Sure enough, his ground-ball rate has dropped big time. That’s good, but his fly-ball rate has not increased big time. You’ll note that I labelled the statistic “True FB%” rather than “FB%.” This is because pop-ups and other infield fly-balls are included in the original “FB%.” This dilutes the concept that more fly-balls lead to more power, so I removed them from the calculation and counted them separately here. Bogaerts has avoided hitting ground-balls, but in his attempts to hit more fly-balls, he has ended up hitting a lot of weak pop-ups.

It’s incredible that the Bogaerts of April and the Bogaerts of June look like two completely different hitters, but which do you feel is the better hitter? If we use Weighted Runs Created Plus (wRC+), a statistic that encapsulates offensive value, it is the Bogaerts of June, but not by as much as one would assume. He recorded a 96 wRC+ in April, but with all of his adjustments, that number has only gone up to 109. A 109 wRC+ is nothing to sneeze at for a shortstop, but it’s also equal to the number he posted in 2015, a year in which he hit only seven home runs.

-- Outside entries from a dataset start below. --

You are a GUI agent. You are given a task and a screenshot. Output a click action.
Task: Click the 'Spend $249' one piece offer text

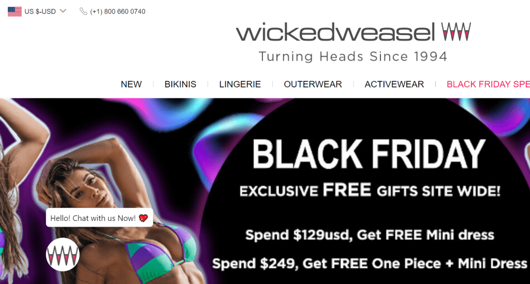point(370,263)
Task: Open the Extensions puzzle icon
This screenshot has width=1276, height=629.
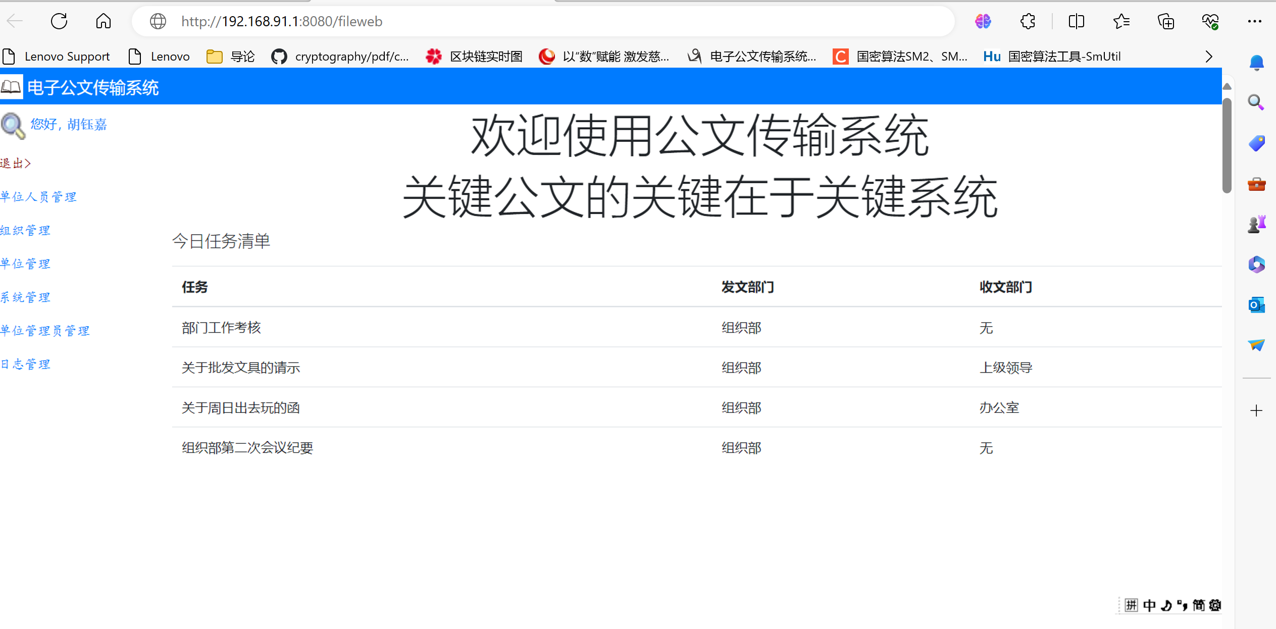Action: click(1028, 21)
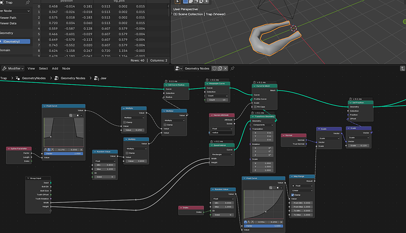This screenshot has height=233, width=406.
Task: Open the Modifier editor type dropdown
Action: [x=13, y=68]
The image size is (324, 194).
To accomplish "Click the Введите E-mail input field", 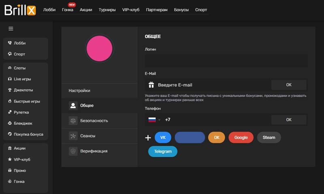I will [x=211, y=85].
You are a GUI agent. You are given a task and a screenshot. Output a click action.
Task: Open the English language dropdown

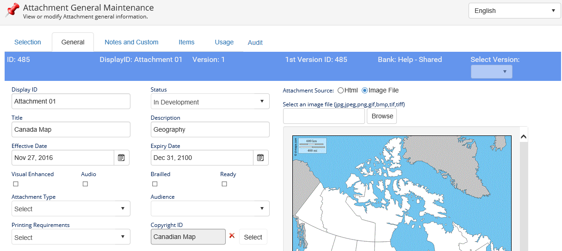[x=514, y=11]
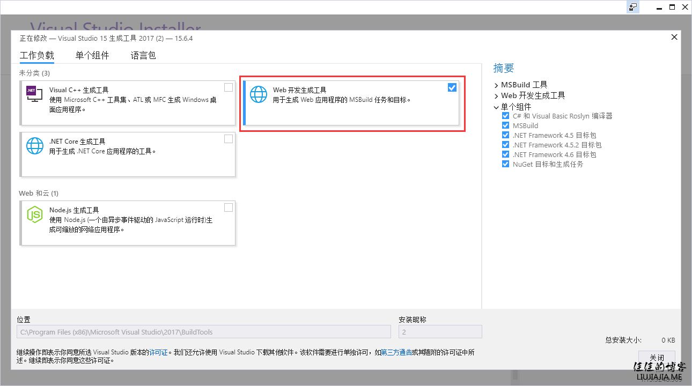Click the feedback icon in title bar
The width and height of the screenshot is (692, 386).
tap(633, 7)
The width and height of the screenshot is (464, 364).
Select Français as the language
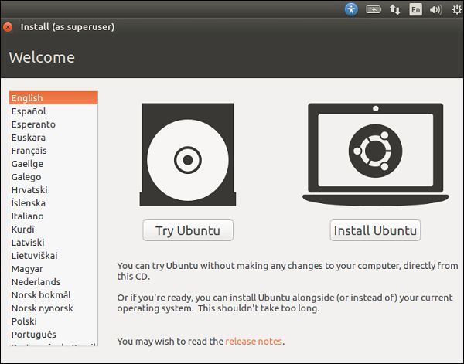pyautogui.click(x=29, y=151)
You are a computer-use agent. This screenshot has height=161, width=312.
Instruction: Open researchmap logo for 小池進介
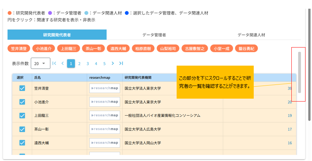[105, 102]
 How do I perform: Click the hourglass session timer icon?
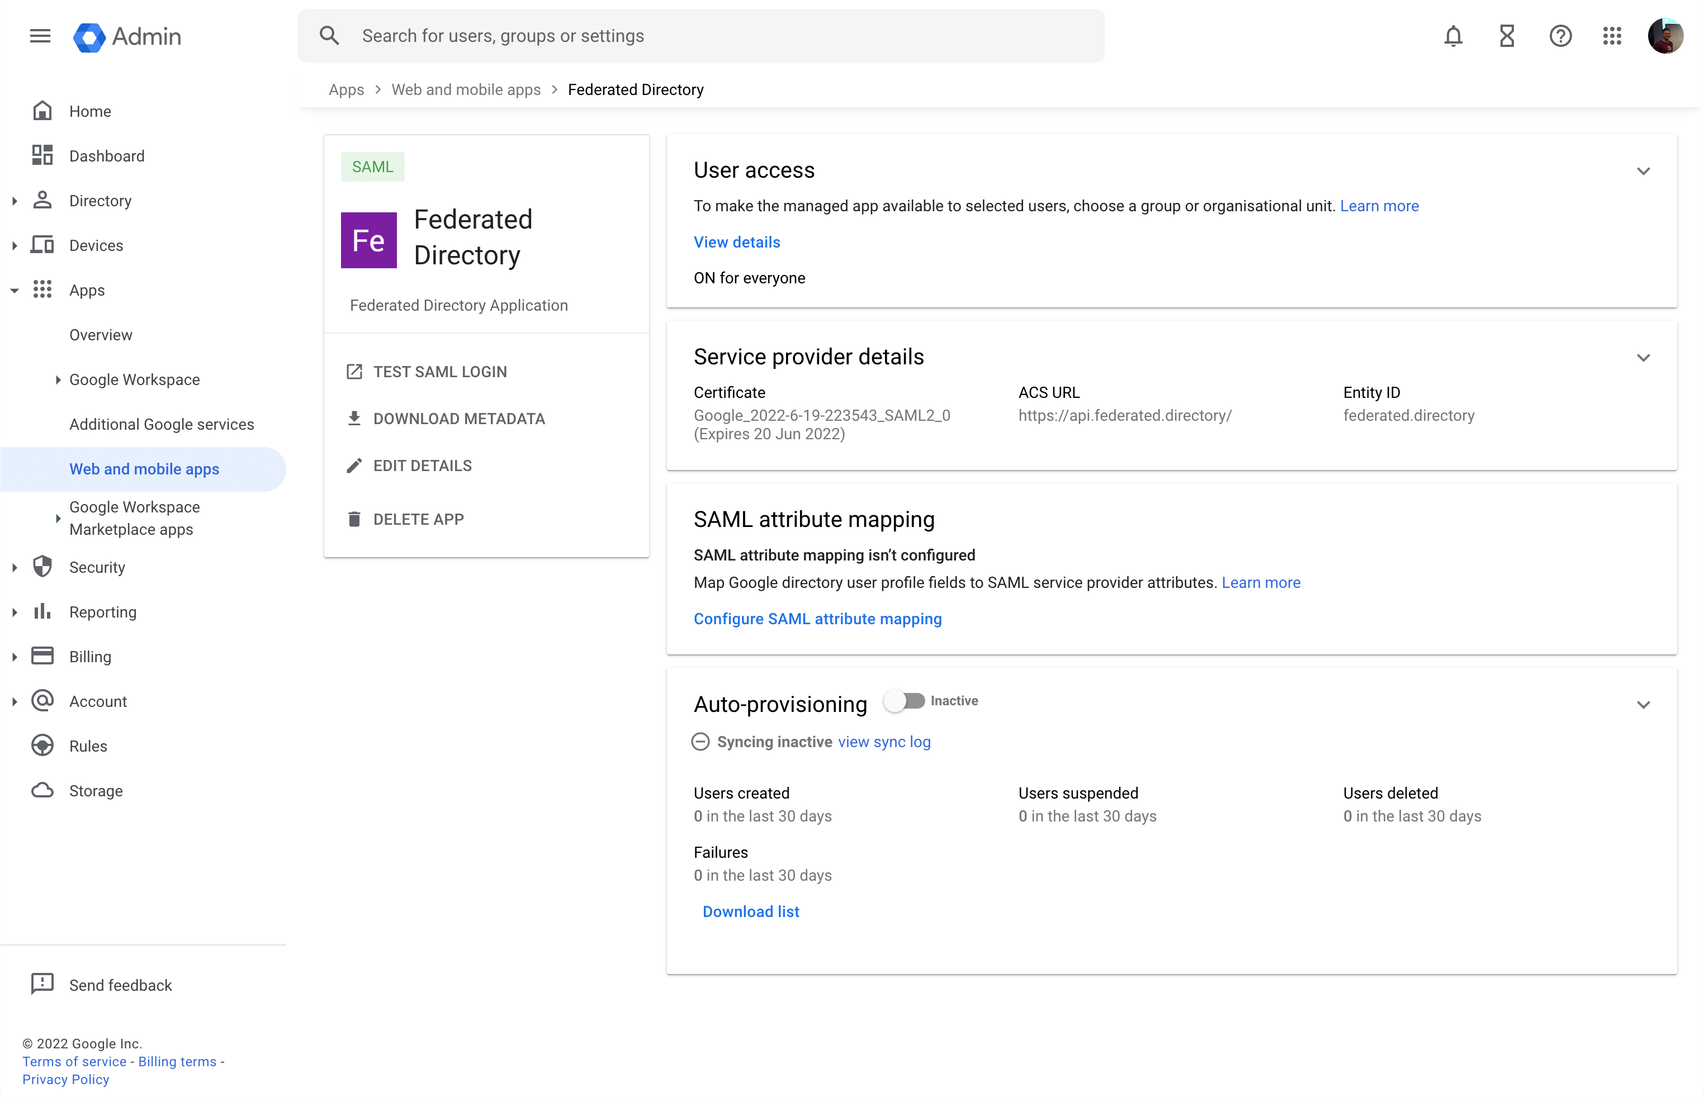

Hitting less grounders is good, but that doesn’t necessarily mean hitting more fly-balls is also good. In fact, based on the exit velocity increases in our first graphic, it’s probably in Bogaerts’ best interest to hit more line-drives. Bogaerts knows this, and he has often been a line-drive hitter; that’s why he has recorded a .342 BABIP in his career. None of this is to determine whether Bogaerts is a valuable hitter or not, because he undoubtedly is. However, we have been able to learn from Bogaerts that there are still many ways to be a valuable hitter, and that it’s most advantageous for hitters to simply play to their strengths — whatever they are.